The Financial Accounting Standards Board, the rule making organization for generally accepted accounting principles, has issued two standards affecting the nonprofit sector. These standards will have the most significant impact on nonprofits in more than 20 years.
The two standards are Financial Accounting Standard No. 116, dealing with contributions made and received, and Financial Accounting Standard No. 117, dealing with financial statement format. Compliance with both standards is required for years ending December 31, 1995 and beyond, with an optional one year delay for small organizations which are those with annual expenditures under $1,000,000 and total assets less than $5,000,000.
The impact of FAS 116 and 117 is so extensive that all levels of operations at a nonprofit will be affected - not just the accounting office. For example, development officers will need to know the exact terms of contributions in order to correctly record them under the new standards, legal assistance may be needed to determine the proper treatment for endowment fund gains and losses, and computer assistance may be required to accommodate the new reporting requirements.
The following is an overview of the two new standards.
* A set of financial statements should include a balance sheet, statement of activity, statement of cash flows and, for voluntary health and welfare organizations, a statement of functional expenses. Note that the statement of cash flows has not previously been required for many nonprofit organizations.
* Financial statements should focus on the entity as a whole, rather than reporting on separate fund groups. Reporting totals for all fund groups has been done by some nonprofits but many have not done so in the past.
* Contributions and net assets (previously called fund balance) must now be separated into three categories based solely on donor imposed restrictions. The three categories are "unrestricted", "temporarily restricted" and "permanently restricted".
* Expenses are to be reported (1) by functional categories (programs, management and general, and fundraising) rather than by natural categories and (2) in the unrestricted column or category even though the source of the funds may have been restricted. This method of reporting has only previously been followed by hospitals and will be a significant change for many nonprofits.
* All capital gains and losses on investments and other assets will be reported in the unrestricted category, unless there are explicit donor restrictions, or state law, which require the reporting of gains or losses in a restricted category. This may require substantial research by many nonprofits as to how gains and losses on endowment funds have been accounted for in the past.
* This standard covers accounting by for profit as well as nonprofit entities and for contributions made as well as received.
* Contributions are defined as being an unconditional, nonreciprocal transfer of assets. This means that a contribution with a donor imposed condition, such as a matching requirement, should not be recognized until the condition has been met and, secondly, the donor should not be receiving anything of value back for a contribution to exist; otherwise, the contribution is either just part contribution and part fee for service or possibly not a contribution at all.
* Contributions will be recorded not just when cash is received, but also when pledges are made. This means donees must record pledges receivable and contribution income prior to receiving the cash. This will be a change in practice for many nonprofits who previously only recorded pledged amounts when the cash was received.

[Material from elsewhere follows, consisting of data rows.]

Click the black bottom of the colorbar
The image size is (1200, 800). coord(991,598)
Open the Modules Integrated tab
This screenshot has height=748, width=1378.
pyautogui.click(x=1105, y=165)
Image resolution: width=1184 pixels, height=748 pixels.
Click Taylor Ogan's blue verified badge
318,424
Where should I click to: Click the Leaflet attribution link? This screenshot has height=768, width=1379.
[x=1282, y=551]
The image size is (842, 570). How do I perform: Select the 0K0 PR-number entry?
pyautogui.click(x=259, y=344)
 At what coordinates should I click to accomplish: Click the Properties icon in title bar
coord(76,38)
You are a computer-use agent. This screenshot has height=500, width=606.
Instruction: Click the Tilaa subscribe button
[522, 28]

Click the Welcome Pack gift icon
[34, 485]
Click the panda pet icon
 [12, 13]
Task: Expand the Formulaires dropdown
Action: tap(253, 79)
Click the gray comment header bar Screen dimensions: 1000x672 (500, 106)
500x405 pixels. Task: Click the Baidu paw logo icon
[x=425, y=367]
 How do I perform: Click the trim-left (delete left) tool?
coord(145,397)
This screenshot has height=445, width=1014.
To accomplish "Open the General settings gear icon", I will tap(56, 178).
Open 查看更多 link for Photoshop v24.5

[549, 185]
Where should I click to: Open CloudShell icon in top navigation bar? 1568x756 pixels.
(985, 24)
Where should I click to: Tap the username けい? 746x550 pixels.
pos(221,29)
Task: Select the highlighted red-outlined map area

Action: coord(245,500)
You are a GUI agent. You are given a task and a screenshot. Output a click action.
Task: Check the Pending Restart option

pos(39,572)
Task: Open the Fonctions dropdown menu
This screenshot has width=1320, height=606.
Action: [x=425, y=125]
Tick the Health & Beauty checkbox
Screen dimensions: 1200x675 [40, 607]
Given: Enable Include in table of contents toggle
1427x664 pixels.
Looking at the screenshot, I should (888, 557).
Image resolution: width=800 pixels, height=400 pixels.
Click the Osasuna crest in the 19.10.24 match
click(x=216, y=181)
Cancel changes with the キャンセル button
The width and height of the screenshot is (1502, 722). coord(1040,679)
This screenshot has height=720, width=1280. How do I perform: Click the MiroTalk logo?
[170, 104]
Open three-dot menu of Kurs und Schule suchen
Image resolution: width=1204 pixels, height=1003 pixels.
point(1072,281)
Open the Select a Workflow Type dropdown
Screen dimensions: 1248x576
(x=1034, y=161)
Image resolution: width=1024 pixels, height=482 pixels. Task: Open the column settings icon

* Contributions will be recorded immediately as income even though the contribution may have had donor restrictions that have not been met. This requirement has been particularly controversial as most nonprofits record donor restricted contributions, that is contributions that are restricted for a specific operating purpose or future period, as "deferred revenue" on the balance sheet until the restriction of the gift has been met. The FASB concluded that restricted contributions only limit the use of the funds but do not result in liabilities. Therefore, the amounts should be recognized as income currently even though the related expenditure that satisfies the restriction may not be made until a future period.
* Noncash contributions, such as buildings and equipment, and contributed services, such as the time of volunteers, should be recorded, but the criteria for recognition, particularly contributed services, is much more restrictive. Noncash contributions that do not meet the criteria cannot be recorded. Basically, a volunteer's time can only be recorded if the time is spent building an asset for the nonprofit or the volunteer possesses a professional skill such as an attorney or CPA, and the nonprofit would have paid for the service had the service not been donated.